*** Opening of DATA FOR PROCESSING ***
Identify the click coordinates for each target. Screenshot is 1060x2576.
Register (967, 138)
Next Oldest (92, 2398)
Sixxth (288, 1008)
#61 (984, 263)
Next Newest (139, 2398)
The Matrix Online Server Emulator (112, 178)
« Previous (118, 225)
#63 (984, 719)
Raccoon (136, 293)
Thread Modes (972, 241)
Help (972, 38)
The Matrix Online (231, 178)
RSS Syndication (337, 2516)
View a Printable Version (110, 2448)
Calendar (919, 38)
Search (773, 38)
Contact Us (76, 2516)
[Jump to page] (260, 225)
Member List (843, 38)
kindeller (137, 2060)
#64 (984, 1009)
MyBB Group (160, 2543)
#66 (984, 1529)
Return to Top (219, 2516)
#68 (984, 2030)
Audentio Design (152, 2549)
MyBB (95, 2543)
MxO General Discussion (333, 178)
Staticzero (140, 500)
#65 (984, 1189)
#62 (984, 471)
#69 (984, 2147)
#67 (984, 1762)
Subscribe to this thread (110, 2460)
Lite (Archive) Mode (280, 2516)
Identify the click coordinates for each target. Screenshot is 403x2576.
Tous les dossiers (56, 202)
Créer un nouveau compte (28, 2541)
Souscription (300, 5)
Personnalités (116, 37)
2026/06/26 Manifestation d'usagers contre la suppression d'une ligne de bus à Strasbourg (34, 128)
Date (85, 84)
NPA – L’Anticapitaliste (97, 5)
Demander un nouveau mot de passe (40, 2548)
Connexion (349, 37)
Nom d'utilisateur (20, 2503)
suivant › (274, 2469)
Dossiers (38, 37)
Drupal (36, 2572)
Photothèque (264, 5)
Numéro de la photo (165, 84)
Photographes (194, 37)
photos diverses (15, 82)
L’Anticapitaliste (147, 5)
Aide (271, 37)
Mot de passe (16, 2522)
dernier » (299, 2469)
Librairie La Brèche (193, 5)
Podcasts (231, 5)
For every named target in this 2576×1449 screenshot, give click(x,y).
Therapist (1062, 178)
*** Close of DATA FOR PROCESSING ***
EXERCISE GOAL: Reproduce the line containing "Screenshot is 403x2576." and every line after it. Stop at the last line of the records, and add nothing.

YOUR SOLUTION:
Identify the click coordinates for each target. Screenshot is 403x2576.
Tous les dossiers (56, 202)
Créer un nouveau compte (28, 2541)
Souscription (300, 5)
Personnalités (116, 37)
2026/06/26 Manifestation d'usagers contre la suppression d'une ligne de bus à Strasbourg (34, 128)
Date (85, 84)
NPA – L’Anticapitaliste (97, 5)
Demander un nouveau mot de passe (40, 2548)
Connexion (349, 37)
Nom d'utilisateur (20, 2503)
suivant › (274, 2469)
Dossiers (38, 37)
Drupal (36, 2572)
Photothèque (264, 5)
Numéro de la photo (165, 84)
Photographes (194, 37)
photos diverses (15, 82)
L’Anticapitaliste (147, 5)
Aide (271, 37)
Mot de passe (16, 2522)
dernier » (299, 2469)
Librairie La Brèche (193, 5)
Podcasts (231, 5)
For every named target in this 2576×1449 screenshot, give click(x,y).
Therapist (1062, 178)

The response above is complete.